Silicon oxide surface reaction modeling coupled with global bulk plasma model in inductive coupled fluorocarbon plasmas

Ultra-high deep contact-hole etching is one of the critical issues in fabrication processes of the nanoscale devices. The fluorocarbon plasmas have been used to obtain the ideal etch profiles. As an effort to address this issue, we developed a predictable global plasma model that is coupled strongly with surface reaction and bulk plasma chemistry under fluorocarbon plasmas. For this work, bulk plasma diagnostics in inductively coupled fluorocarbon plasma was performed by quadruple mass spectrometry, Langmuir probe, and cut-off probe. Based on bulk plasma diagnostic data and SiO$_{2}$ etch rates, key information such as rate coefficient and reaction paths for realistic bulk plasma and surface chemistry could be obtained in this work.

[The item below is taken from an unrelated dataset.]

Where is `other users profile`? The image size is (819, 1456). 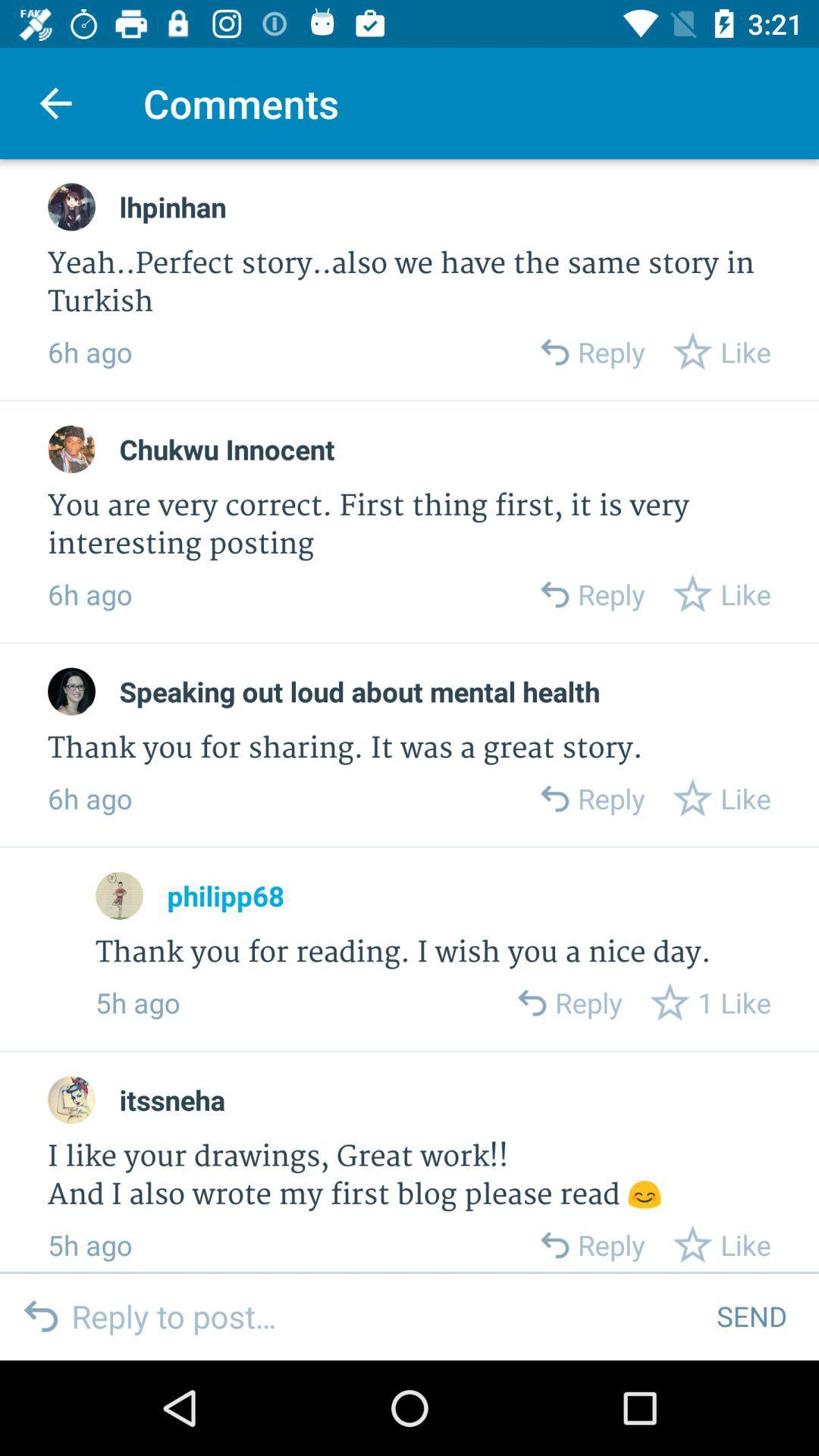
other users profile is located at coordinates (71, 206).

Furthermore, global plasma model was strongly coupled with surface reaction model to capture the realistic plasma phenomena. Finally, the predicted modeling results of etch rate as functions of plasma conditions showed good agreement with experimental data of SiO$_{2}$ etching. We believe that this model approach can provide useful and effective route to predict the complex plasma phenomena for oxide etching process in fluorocarbon plasma.